Caro Obama basta l'america a spaventare il mondo;
l'Europa e ben poca cosa al confronto


Ho l’impressione che Barak Obama, presidente in declino degli Usa, sia un po’ in stato confusionale. Non ha più la maggioranza al Congresso, ha persino perso un seggio storico, per i democratici, nello Stato di New York, la disoccupazione ha raggiunto livelli record, la povertà, ormai, è alle porte di molti americani e lui non riesce a invertire la tendenza negativa del Paese. Così se la prende con l’Europa, quasi per resuscitare l’antico isolazionismo  nordamericano e deviare l’attenzione dalle sue incapacità alle presunte colpe di noi europei.

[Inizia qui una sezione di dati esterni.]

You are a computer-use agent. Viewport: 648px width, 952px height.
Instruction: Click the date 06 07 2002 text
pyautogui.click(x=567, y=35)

Sì, probabilmente, la nostra Unione non è poi così salda come vorrebbero far credere gli euro burocrati, c’è chi rema per una specie di direttorio a due, massimo a tre, ma sostenere, come ha fatto Obama, che la crisi dell’euro “spaventa il mondo” e l’Europa “non si mai ripresa dalla crisi finanziaria del 2007 né ha reagito al problema del debito dell’Eurozona così rapidamente come avrebbe dovuto”, significa ignorare la realtà, barando al gioco internazionale.
Il fatto che la crisi del 2007, della quale stiamo ancora costretti ad affrontare l’onda lunga, fu provocata proprio dagli Stati Uniti, con la bolla dell’edilizia abitativa, mutui a pioggia, mutui senza garanzia alcuna, eppoi ecco la scalo dei derivati che hanno impestato la finanza mondiale, messo a terra banche importanti, impegolato persino molti Comuni italiani.
Ne vogliamo parlare signor Obama. E cosa ha fatto con il debito estero, il più grande del mondo, quasi tutto in mano ai cinesi? E che misure ha adottato o proposto contro la speculazione finanziaria che continua a imperversare grazie anche alle sue società di rating che stanno facendo un giuoco sporco sino a richiamare l’attenzione della magistratura italiana e addirittura la censura del presidente dei vescovi del nostro Paese, cardinal Bagnasco?
Non scherziamo, quindi, ad affibbiare all’Europa tutta la responsabilità di quel che sta accadendo, spaventare il mondo sono per prime le banche Usa fallite, i mutui non pagati, poi i derivati, che ancora girano, e la mancata ripresa economica americana e così via, altro che storie! Qui siamo tutti sulla stessa barca a sarebbe bene che Obama lanciasse un nuova Bretton Wood per fissare, finalmente, nuove regole, recuperando un indispensabile equilibrio tra economia finanziaria ed economia reale. Non vorrei che il presidente Usa imitasse Pierluigi Bersani che da due anni va avanti con il ritornello: Berlusconi se ne vada, ma non ci dice cosa farebbe lui se fosse Palazzo Chigi. Bersani con questo suo ritornello è diventato quasi una macchietta: il presidente Usa, che è alla guida del più grande Paese del mondo, nonostante tutto, vuol fare la fine del segretario Pd?